Sono interrogativi che dovrebbero bruciare dentro di noi, perché non siamo fatti per il mondo e di questo dobbiamo avere consapevolezza, né siamo fatti per i beni, ma essi sono stati fatti perché gli uomini ne possano usufruire.
La Legge di Dio
ci aiuta a fare ordine nelle cose che sono fuori di noi, perché questo ordine
deve rispecchiare quello stesso che
ci
dovremmo portare dentro. La nostra vita spirituale, interiore, non deve
discordare da quello che anche gli altri vedono da fuori. Ecco l’equilibrio,
ecco l’ordine! La legge dunque non è qualcosa di esterno, qualcosa che non ci
appartiene e che ci viene imposto, ma uno strumento che deve aiutarci a vivere
al meglio il nostro rapporto con Dio e con i fratelli.
L’adempimento
della legge è l’amore,
non dimentichiamo che chi
ama
il prossimo, ad esempio, non potrebbe mai pensare di dire male di lui, di
sottrargli moglie (o marito) o altro.

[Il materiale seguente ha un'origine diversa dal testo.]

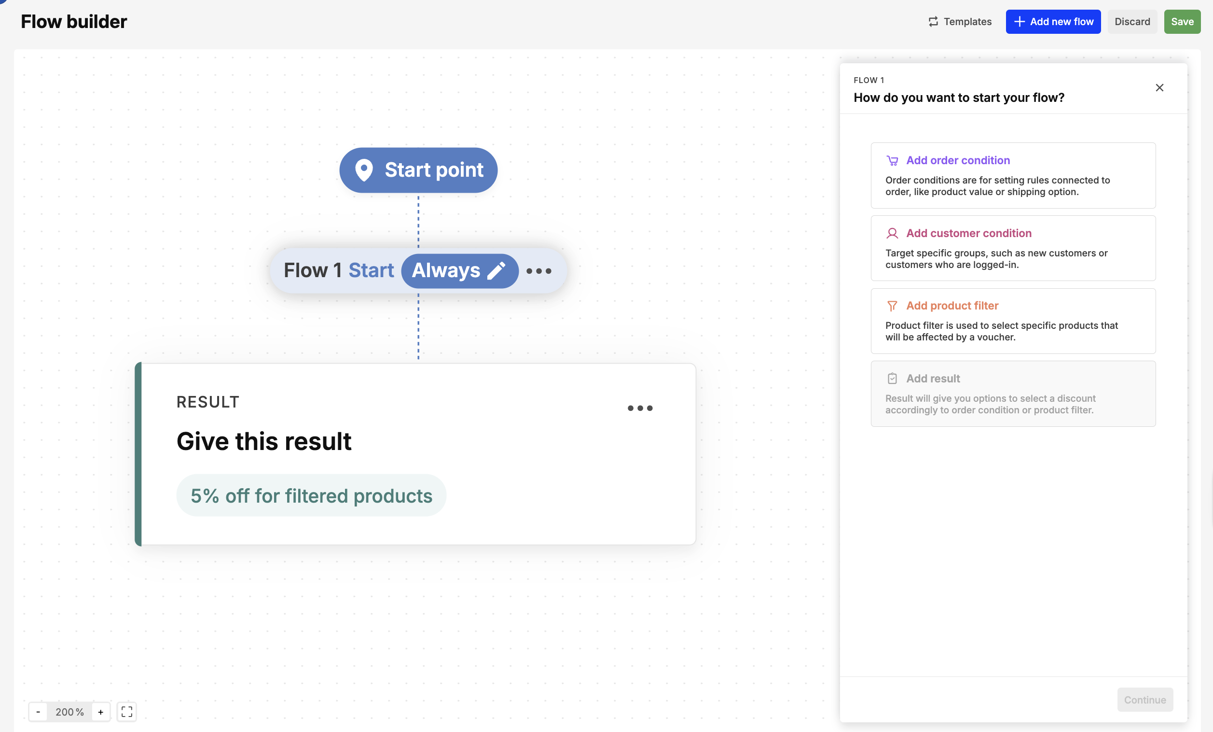This screenshot has height=732, width=1213.
Task: Click the funnel product filter icon
Action: [x=892, y=306]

L’amore dunque è il modello assoluto di
legge al quale dobbiamo tendere tutti noi cristiani.
Quel giovane se ne andò, triste, deluso, sconfitto, ma ha aiutato noi a capire che essere cristiani significa non solo avere buona volontà e rispettare i comandamenti, ma significa anzitutto liberare il cuore da tutto quello che ci allontana da Gesù, per essere pronti e decisi a seguirlo in qualsiasi momento!!!
A conclusione del momento di preghiera ci siamo fermati per un momento di agape fraterna (con le mitiche graffe di Pupetta), occasione caduta in concomitanza con l’onomastico di Ernesto, sicché la dimensione di fraternità è stata ancora più "assaporata" da tutti!